** begin Entries shown **

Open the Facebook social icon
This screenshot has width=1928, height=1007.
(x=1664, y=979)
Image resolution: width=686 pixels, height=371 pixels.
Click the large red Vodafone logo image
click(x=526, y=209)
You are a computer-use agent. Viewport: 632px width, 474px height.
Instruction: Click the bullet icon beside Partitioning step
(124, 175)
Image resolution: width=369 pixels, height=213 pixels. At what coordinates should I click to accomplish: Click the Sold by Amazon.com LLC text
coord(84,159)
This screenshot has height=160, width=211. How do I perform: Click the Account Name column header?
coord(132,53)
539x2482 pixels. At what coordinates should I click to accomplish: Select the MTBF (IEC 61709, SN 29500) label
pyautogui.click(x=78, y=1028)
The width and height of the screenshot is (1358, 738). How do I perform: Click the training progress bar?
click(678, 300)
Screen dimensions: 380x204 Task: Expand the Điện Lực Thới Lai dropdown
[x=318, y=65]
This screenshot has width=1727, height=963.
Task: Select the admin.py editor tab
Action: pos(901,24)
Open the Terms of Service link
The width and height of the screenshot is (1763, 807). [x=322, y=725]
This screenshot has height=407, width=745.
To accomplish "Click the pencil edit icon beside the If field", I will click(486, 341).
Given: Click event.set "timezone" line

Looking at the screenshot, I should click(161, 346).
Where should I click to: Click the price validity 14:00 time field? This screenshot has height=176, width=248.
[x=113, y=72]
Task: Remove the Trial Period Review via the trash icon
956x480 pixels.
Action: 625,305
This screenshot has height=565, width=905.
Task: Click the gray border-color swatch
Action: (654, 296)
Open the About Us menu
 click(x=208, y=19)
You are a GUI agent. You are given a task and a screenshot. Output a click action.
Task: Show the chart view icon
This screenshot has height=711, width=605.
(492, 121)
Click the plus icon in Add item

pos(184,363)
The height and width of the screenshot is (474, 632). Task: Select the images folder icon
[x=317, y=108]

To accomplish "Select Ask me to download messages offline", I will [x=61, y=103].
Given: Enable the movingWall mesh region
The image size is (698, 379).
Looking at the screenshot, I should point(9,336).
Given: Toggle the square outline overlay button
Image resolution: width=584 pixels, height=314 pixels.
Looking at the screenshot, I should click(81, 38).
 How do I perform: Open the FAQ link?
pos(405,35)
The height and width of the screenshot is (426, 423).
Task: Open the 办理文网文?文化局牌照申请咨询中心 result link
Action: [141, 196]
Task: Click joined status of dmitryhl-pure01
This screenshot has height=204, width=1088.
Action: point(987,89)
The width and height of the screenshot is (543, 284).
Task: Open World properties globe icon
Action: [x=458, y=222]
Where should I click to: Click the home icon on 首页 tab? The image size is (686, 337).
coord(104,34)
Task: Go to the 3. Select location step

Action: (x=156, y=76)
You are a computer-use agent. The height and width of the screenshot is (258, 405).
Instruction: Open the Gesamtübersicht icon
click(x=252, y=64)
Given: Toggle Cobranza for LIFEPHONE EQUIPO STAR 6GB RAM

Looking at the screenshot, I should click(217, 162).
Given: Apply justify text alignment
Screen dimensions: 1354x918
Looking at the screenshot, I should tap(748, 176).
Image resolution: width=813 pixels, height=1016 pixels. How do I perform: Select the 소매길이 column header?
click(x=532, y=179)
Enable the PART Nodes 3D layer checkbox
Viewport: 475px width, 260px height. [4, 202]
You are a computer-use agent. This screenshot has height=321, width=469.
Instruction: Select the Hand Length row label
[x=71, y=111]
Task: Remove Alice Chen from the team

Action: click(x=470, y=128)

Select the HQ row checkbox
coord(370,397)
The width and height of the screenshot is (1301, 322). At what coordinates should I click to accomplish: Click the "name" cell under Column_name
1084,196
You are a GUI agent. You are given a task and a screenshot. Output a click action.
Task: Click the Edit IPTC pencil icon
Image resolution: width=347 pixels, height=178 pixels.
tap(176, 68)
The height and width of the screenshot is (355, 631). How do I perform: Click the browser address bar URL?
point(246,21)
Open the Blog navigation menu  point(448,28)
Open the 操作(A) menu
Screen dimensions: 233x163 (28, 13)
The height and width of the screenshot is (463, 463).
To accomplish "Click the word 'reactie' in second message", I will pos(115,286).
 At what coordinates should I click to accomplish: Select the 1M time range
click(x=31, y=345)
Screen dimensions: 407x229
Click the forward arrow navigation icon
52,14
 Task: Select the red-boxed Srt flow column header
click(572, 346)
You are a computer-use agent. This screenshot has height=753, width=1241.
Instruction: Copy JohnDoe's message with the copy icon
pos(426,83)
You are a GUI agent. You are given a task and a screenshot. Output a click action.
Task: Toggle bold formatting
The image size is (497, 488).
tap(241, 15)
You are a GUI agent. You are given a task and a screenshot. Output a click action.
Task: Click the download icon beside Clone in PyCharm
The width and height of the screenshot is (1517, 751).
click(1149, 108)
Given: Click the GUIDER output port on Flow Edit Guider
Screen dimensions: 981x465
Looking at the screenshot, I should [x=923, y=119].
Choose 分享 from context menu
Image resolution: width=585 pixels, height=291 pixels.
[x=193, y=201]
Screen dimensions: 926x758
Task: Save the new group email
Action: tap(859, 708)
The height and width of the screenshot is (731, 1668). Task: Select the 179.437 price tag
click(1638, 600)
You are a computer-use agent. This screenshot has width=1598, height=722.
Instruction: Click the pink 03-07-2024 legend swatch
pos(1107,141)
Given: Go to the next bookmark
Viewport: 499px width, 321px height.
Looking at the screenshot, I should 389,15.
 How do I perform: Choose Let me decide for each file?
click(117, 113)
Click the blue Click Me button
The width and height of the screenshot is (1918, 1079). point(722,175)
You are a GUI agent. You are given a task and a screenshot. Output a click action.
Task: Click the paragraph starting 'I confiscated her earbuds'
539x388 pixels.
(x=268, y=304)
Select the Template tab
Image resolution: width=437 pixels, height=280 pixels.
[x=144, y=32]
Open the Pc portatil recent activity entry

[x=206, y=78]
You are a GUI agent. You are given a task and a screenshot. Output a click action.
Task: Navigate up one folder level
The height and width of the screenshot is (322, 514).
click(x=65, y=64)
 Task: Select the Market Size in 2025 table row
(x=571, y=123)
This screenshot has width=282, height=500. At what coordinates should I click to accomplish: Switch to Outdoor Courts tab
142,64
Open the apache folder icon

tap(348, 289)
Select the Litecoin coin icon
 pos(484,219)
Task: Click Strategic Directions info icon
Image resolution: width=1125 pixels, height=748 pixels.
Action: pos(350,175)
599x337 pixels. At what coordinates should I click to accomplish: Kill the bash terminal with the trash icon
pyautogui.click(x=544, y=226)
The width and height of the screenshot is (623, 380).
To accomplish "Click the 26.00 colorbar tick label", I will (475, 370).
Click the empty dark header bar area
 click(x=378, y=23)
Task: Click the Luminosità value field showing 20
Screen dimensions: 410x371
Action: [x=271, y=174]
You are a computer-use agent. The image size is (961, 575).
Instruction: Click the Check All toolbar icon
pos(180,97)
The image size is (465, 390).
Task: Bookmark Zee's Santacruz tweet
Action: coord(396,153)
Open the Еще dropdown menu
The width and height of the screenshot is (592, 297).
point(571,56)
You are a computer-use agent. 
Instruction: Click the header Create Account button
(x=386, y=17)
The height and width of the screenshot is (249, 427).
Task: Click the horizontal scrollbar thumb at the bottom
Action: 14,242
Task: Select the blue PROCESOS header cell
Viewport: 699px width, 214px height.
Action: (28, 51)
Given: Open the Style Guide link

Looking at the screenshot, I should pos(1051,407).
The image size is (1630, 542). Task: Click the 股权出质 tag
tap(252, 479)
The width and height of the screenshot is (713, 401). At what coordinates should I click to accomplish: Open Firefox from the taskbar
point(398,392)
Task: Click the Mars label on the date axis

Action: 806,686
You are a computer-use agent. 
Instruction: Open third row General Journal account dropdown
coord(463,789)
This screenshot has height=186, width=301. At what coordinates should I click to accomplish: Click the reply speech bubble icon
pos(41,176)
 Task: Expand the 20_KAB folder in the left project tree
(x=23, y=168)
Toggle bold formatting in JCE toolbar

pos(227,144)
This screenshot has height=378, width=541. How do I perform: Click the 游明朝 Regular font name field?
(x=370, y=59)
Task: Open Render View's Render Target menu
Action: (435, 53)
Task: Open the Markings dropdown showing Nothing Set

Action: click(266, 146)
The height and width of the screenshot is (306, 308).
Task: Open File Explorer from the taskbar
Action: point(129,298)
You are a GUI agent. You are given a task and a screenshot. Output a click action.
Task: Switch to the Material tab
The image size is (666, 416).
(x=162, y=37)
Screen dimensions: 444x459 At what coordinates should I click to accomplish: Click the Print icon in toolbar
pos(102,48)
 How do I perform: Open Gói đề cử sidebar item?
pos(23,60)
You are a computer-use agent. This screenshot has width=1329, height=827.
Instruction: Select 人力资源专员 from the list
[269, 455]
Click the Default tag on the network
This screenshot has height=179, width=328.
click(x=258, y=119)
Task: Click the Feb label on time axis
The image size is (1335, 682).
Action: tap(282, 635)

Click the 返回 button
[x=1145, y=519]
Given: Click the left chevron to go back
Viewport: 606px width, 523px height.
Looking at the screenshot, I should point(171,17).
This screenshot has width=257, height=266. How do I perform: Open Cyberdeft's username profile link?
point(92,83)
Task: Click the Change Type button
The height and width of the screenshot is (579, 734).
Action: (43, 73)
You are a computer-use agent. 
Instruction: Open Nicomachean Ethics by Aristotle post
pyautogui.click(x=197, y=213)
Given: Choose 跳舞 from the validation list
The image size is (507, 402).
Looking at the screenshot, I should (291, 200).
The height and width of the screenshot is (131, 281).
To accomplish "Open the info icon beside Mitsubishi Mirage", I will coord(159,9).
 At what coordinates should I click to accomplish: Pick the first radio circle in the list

** end Entries shown **

## Short task
Please print everything from the line containing "Given: Enable the movingWall mesh region" down to the line containing "Looking at the screenshot, I should click(217, 162)." in the listing, copying those lines exactly as they appear.

## Task response
Given: Enable the movingWall mesh region
The image size is (698, 379).
Looking at the screenshot, I should point(9,336).
Given: Toggle the square outline overlay button
Image resolution: width=584 pixels, height=314 pixels.
Looking at the screenshot, I should click(81, 38).
 How do I perform: Open the FAQ link?
pos(405,35)
The height and width of the screenshot is (426, 423).
Task: Open the 办理文网文?文化局牌照申请咨询中心 result link
Action: [141, 196]
Task: Click joined status of dmitryhl-pure01
This screenshot has height=204, width=1088.
Action: point(987,89)
The width and height of the screenshot is (543, 284).
Task: Open World properties globe icon
Action: [x=458, y=222]
Where should I click to: Click the home icon on 首页 tab? The image size is (686, 337).
coord(104,34)
Task: Go to the 3. Select location step

Action: (x=156, y=76)
You are a computer-use agent. The height and width of the screenshot is (258, 405).
Instruction: Open the Gesamtübersicht icon
click(x=252, y=64)
Given: Toggle Cobranza for LIFEPHONE EQUIPO STAR 6GB RAM

Looking at the screenshot, I should click(217, 162).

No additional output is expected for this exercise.